Although usage for open source software is notoriously difficult to estimate, the number of downloads of the Vision Egg from SourceForge.net since the first release (November 2001) totals over 15,000. Another estimate is the number of papers citing use of the Vision Egg. To date, the total listed at the website is 14. The University of Bielefeld, Germany and the University of Adelaide, Australia have used the Vision Egg in undergraduate courses (Bart Geurten and David O’Carroll, personal communication).
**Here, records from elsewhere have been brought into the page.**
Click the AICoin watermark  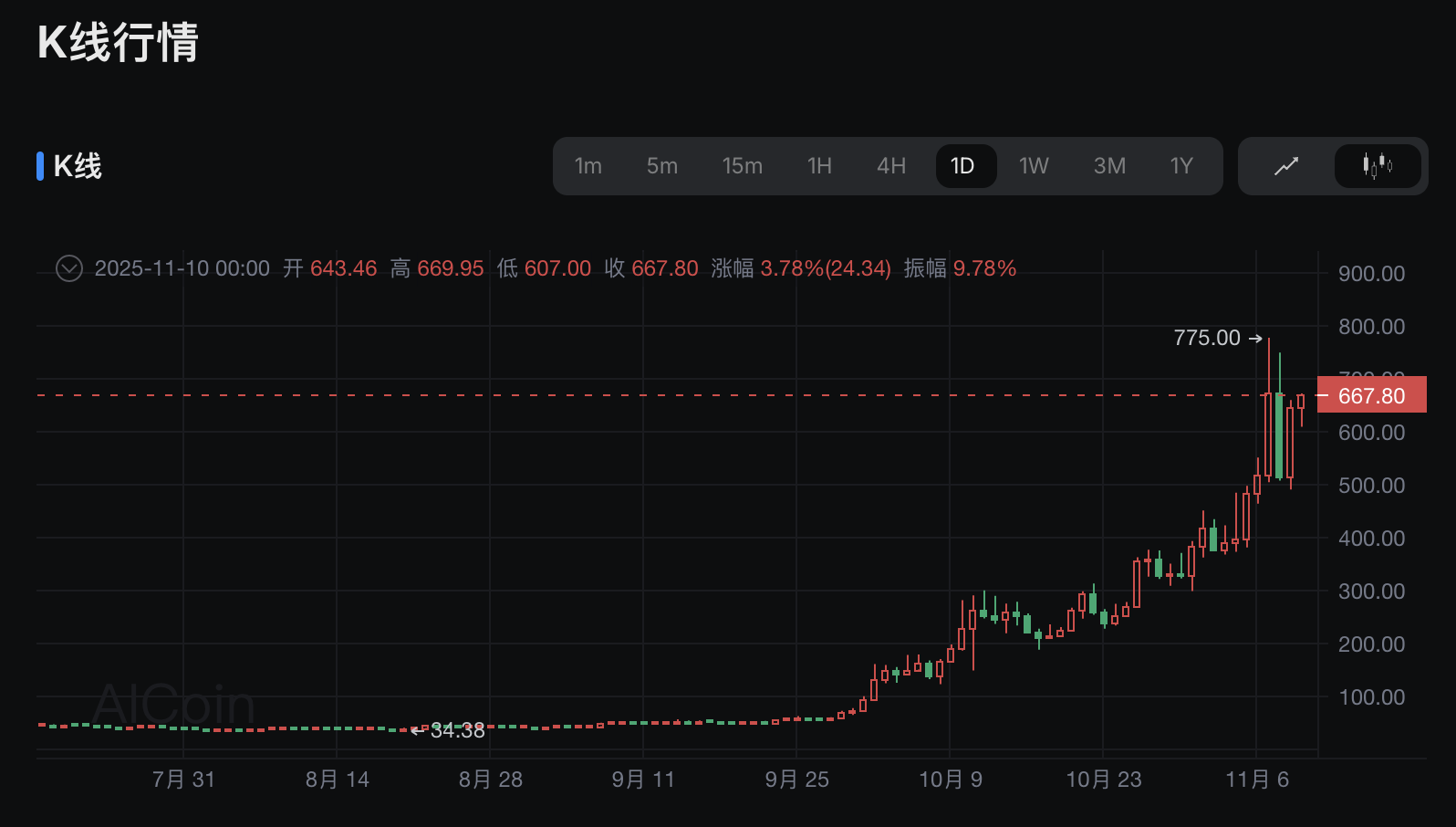(x=173, y=705)
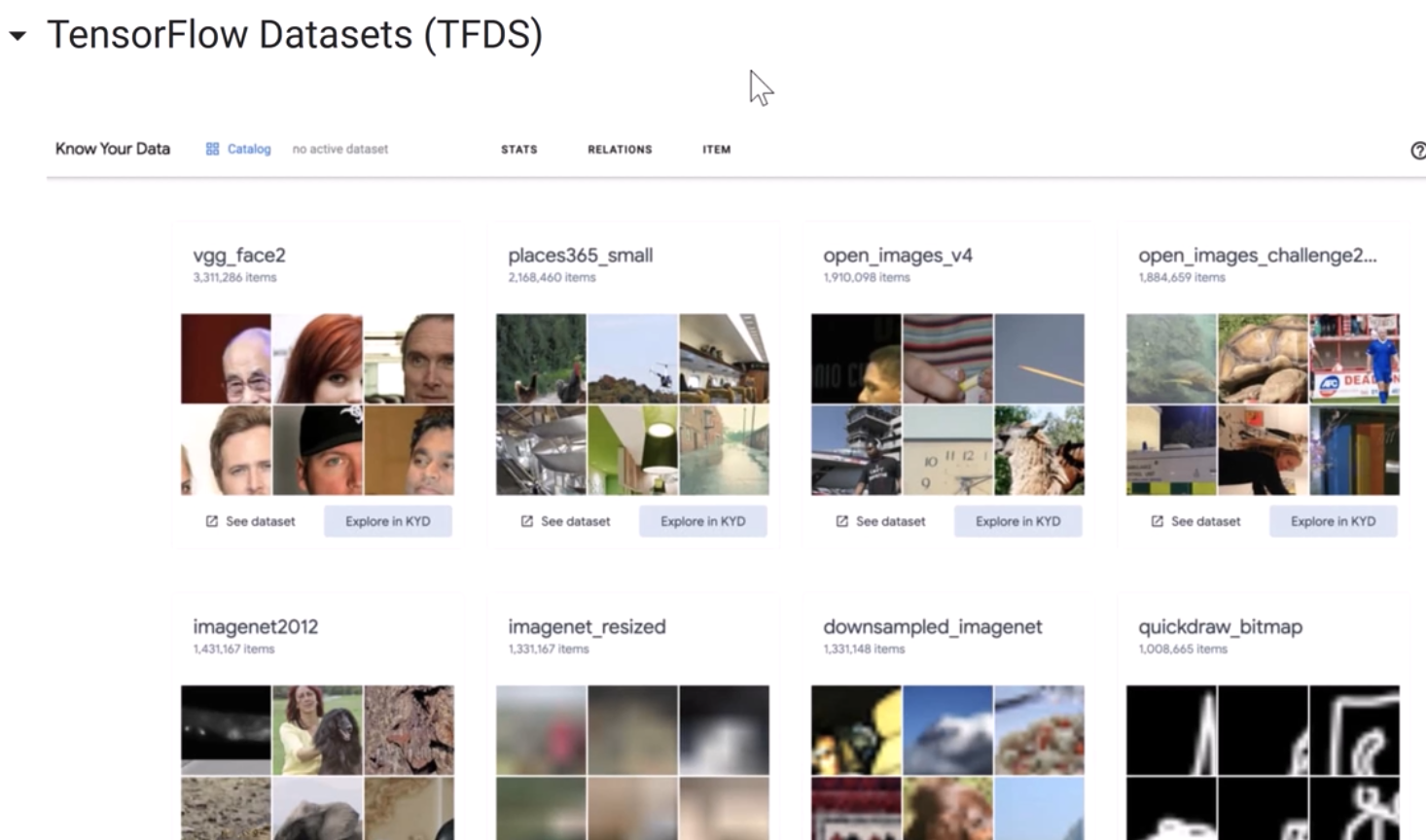The height and width of the screenshot is (840, 1426).
Task: Click the Catalog grid icon
Action: 212,149
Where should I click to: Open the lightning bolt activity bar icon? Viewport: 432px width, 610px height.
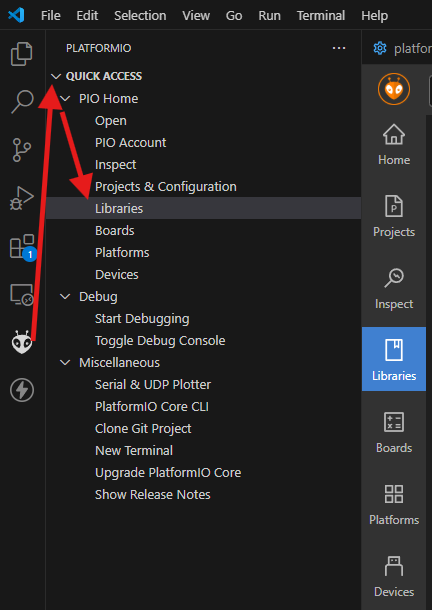tap(22, 390)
Other software uses or incorporates the Vision Egg. For example, in this issue, (Spacek and Swindale, 2008 ), describe use of the Vision Egg as part of a system for high-throughput electrophysiology. Python based extensions called BCPy2000 to the large project BCI2000, a general-purpose system for brain–computer interface (BCI) research, allow customizable experiment design using the Python scripting language (Schreiner, 2008; Jeremy Hill, personal communication ). SR Research developed Pylink to interface their eye tracker to Python-based software, such as the Vision Egg, and they ship a Vision Egg based example to demonstrate gaze contingent control of a moving gradient.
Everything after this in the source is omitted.